## PROBLEM DESCRIPTION
From the entries below, transcribe exactly the lines between the line holding "Task: Collapse the 'Основные Макеты' folder" and the line holding "720x405 pixels.", inclusive; skip all other lines.

## RECORDS

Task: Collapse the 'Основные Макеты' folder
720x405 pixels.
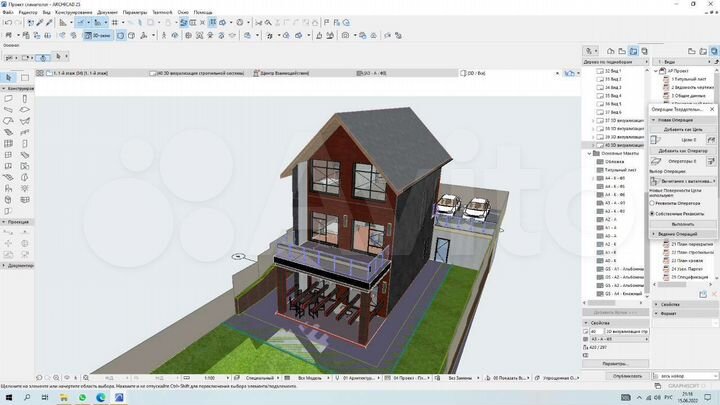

* * *

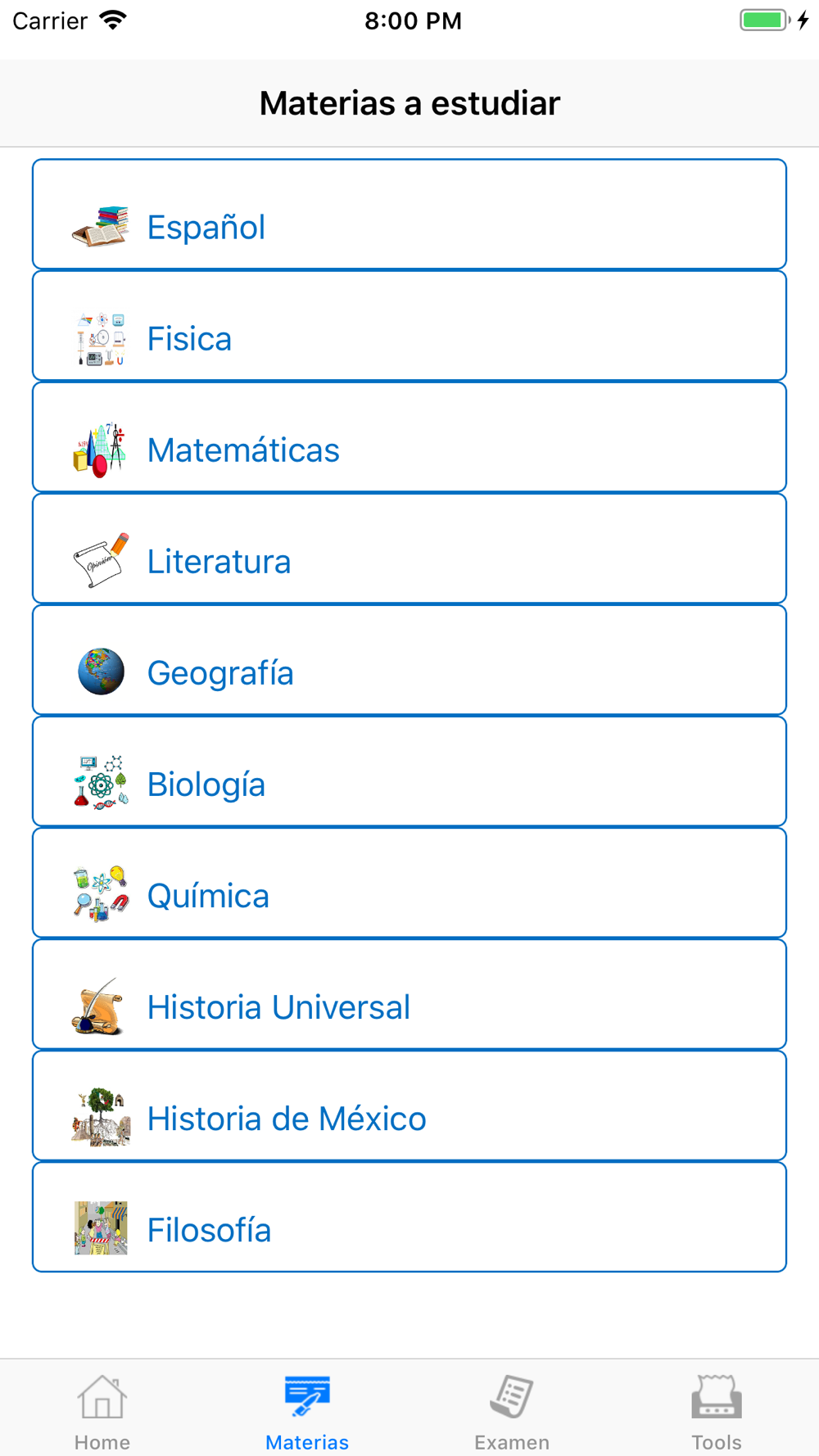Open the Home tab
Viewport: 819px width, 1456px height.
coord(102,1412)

==

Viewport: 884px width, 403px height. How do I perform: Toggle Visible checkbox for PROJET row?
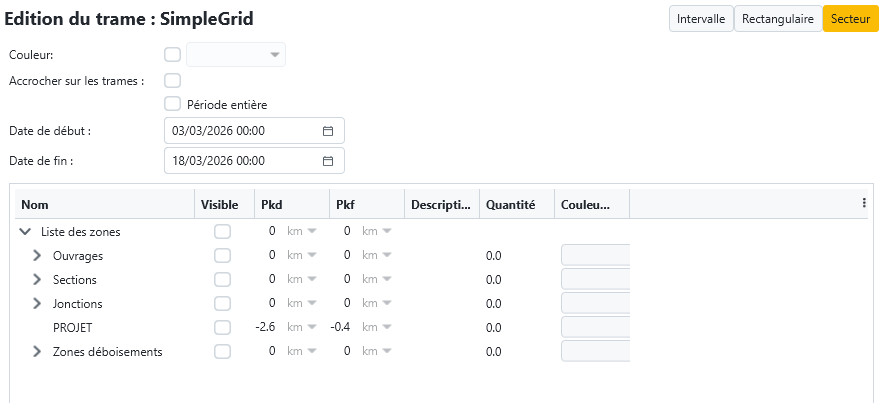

## RESPONSE
Task: Collapse the 'Основные Макеты' folder
720x405 pixels.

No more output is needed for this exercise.